Да-да – я вспомнил, – вот этот прилизанный Нехорошев и был одним из тех новоявленных соседей по столику. И – вот именно! – я даже запомнил его водянистый, но упорный взгляд на меня, когда я взахлёб и пьяно жаловался новому своему ресторанному приятелю, как тяжело мне в этом рутинном псевдоколлективе псевдожурналистов, и какая всё же препаршивая и суконная газетёнка – этот «Комсомольский вымпел»…

В пьяном виде я, чего уж скрывать, бываю препорядочным поросёнком!

– Это вы были – в «Центральном»? – отрывисто спросил я, глянув на него в упор.

– Я? – изобразил он удивление, но тут же скорчил личико в усмешливую гримасу. – Запомнили, значит?

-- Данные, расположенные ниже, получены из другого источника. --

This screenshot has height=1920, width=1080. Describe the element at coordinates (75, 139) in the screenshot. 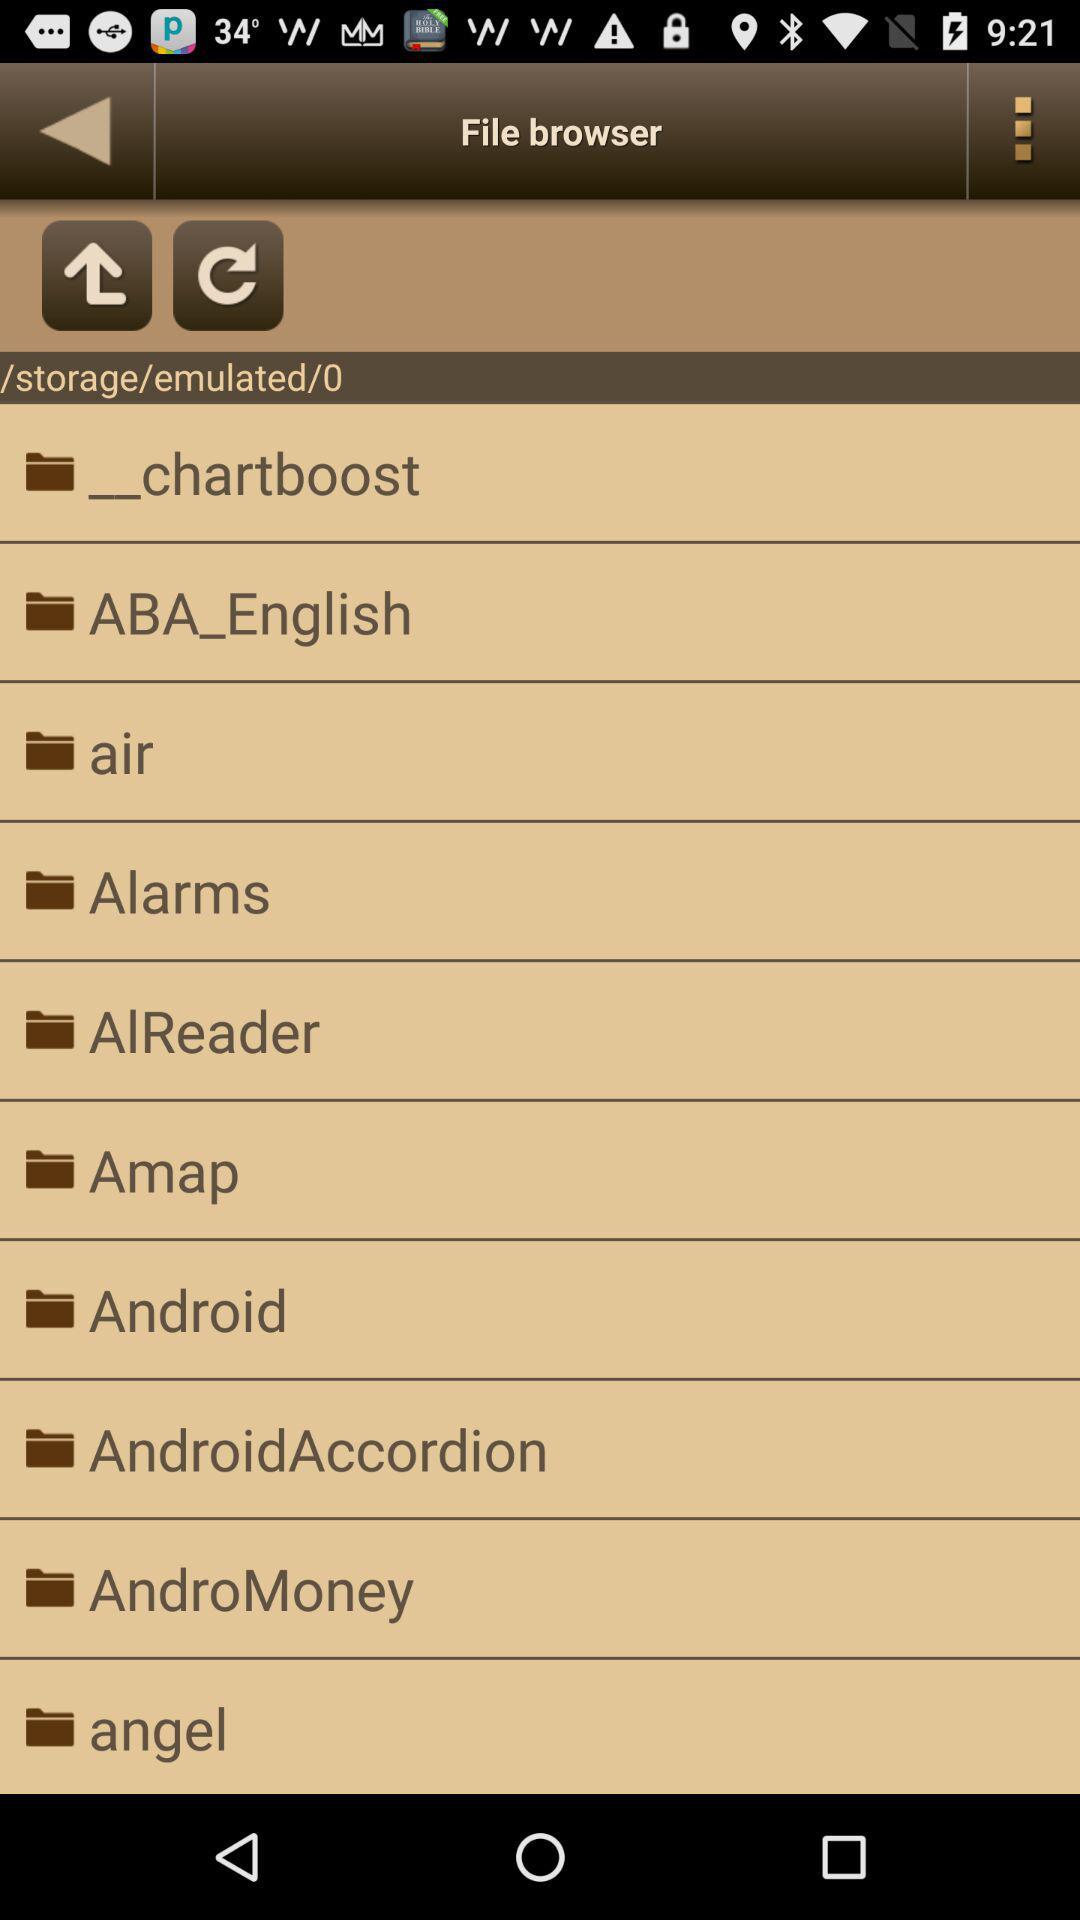

I see `the arrow_backward icon` at that location. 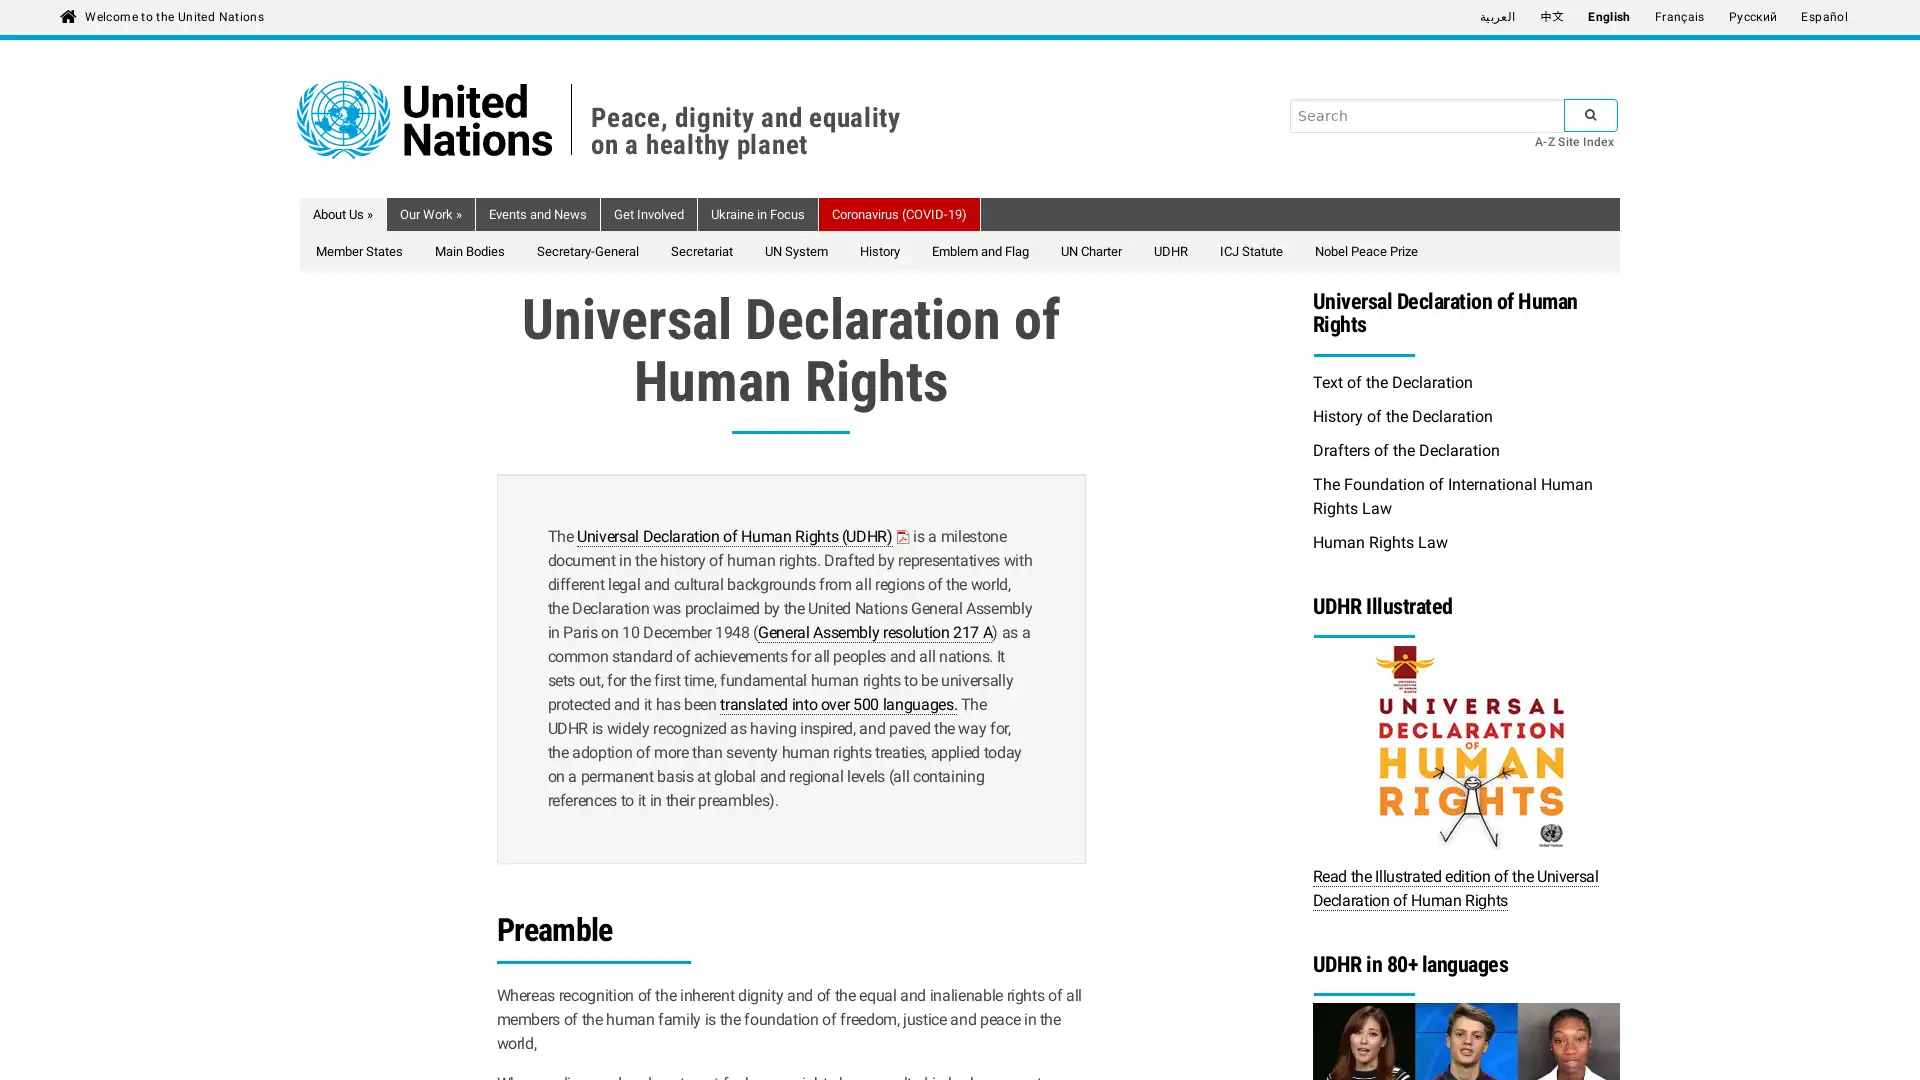 What do you see at coordinates (757, 213) in the screenshot?
I see `Ukraine in Focus` at bounding box center [757, 213].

Узнали? А я уж думал… Вы, простите, были… Хе-хе! Я за вами наблюдал – пьянеете вы быстро…

– А вы, собственно, кто? – натопорщился я, никак не улавливая смысла в его нагловато-хозяйском тоне.

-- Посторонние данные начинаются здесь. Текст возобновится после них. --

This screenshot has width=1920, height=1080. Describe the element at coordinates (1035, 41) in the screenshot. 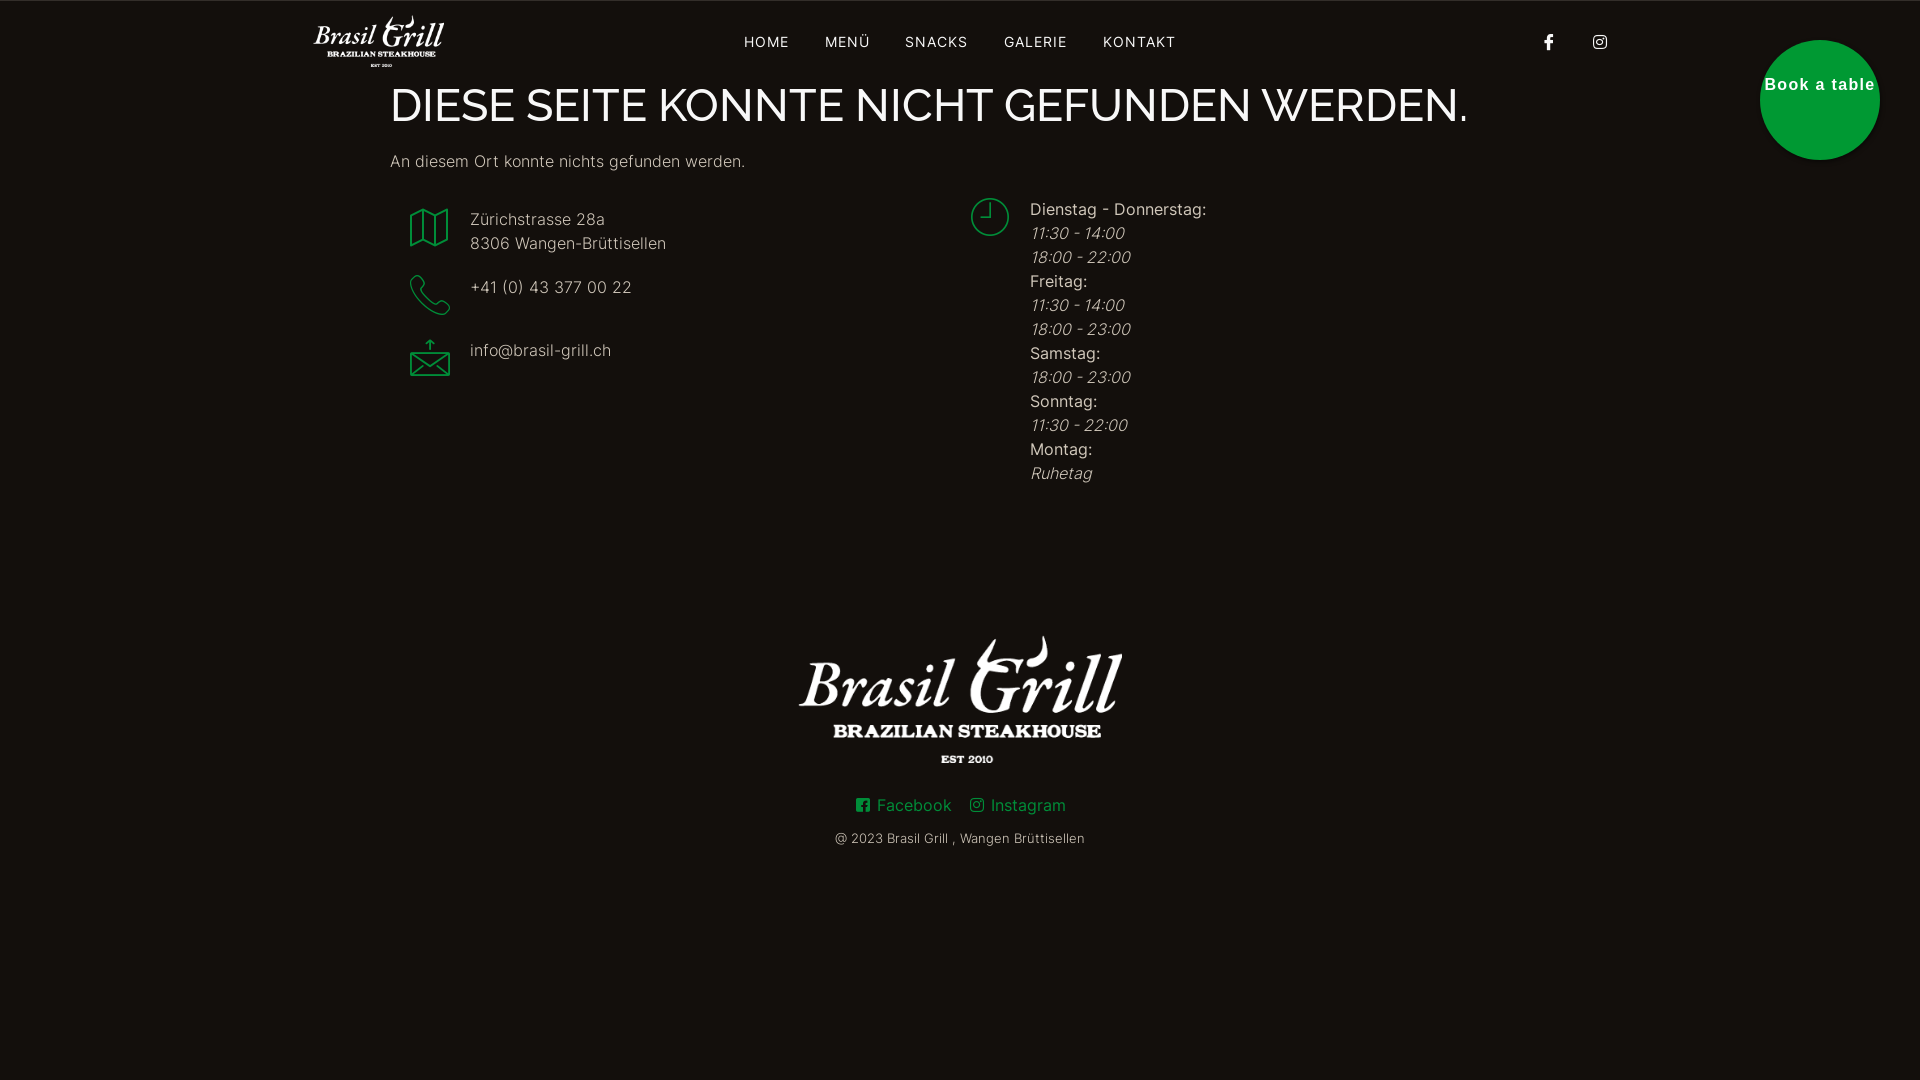

I see `'GALERIE'` at that location.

– Я?.. А разве я не сказал? – он похабно разыграл искреннее недоумение. – Видите ли, Вадим Николаевич, я – из органов. Я курирую, так сказать, Дом печати – вот и решил с вами поближе познакомиться. Что ж тут странного?

– Странно то, что я с вами знакомиться не хочу – вот так!

О, тогда мною уже был прочитан самиздатовский оглушающий «Архипелаг ГУЛАГ», ненависть Александра Исаевича к этим людям уже органично влилась в мою кровь. И вот впервые образчик этого удушающего лубянского племени сидел передо мной вплотную, со мной общался, искал контакт.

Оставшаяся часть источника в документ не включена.